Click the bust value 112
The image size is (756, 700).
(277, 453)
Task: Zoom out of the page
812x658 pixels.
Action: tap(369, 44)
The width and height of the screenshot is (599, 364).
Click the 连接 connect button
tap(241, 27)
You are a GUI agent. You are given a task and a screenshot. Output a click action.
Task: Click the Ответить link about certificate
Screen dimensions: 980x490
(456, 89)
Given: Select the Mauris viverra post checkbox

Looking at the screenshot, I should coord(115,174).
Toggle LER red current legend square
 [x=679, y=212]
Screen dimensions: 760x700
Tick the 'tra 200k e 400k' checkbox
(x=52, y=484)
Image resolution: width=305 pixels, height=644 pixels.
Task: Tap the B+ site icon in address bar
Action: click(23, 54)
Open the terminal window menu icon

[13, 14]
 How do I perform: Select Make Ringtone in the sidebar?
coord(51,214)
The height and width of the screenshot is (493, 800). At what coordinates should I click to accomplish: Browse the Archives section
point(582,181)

***

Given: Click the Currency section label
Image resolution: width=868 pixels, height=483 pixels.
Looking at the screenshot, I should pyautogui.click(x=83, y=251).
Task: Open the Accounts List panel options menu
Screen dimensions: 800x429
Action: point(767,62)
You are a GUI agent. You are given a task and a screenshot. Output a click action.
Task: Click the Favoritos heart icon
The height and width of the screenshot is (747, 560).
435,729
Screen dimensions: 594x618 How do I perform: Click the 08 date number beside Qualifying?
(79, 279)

***

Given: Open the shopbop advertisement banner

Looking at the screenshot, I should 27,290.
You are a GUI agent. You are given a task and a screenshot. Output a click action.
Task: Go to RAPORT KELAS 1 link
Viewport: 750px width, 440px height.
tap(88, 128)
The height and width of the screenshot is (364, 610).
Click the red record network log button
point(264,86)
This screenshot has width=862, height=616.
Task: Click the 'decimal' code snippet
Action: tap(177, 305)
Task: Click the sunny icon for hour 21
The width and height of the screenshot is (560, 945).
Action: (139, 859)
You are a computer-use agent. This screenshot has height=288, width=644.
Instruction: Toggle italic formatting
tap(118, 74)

***

PROBLEM TO WORK ON:
Copy from the entries above each line in which the string "link" can be found.

RESPONSE TO THIS EXERCISE:
Task: Click the Ответить link about certificate
Task: Go to RAPORT KELAS 1 link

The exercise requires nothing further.